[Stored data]
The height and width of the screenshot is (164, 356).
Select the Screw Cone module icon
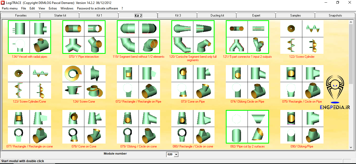(84, 82)
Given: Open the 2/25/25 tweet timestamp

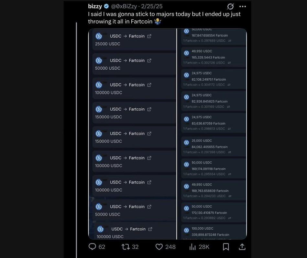Looking at the screenshot, I should (152, 6).
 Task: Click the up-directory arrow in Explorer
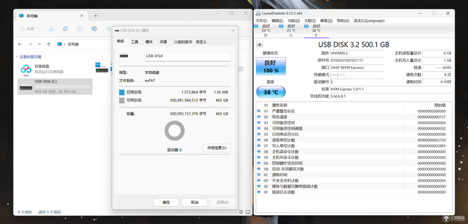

Aim of the exercise: Copy out the data above to the letter, and keep every picture out of it.

Response box:
The height and width of the screenshot is (164, 356).
Select the Screw Cone module icon
(84, 82)
Given: Open the 2/25/25 tweet timestamp

Looking at the screenshot, I should (152, 6).
 Task: Click the up-directory arrow in Explorer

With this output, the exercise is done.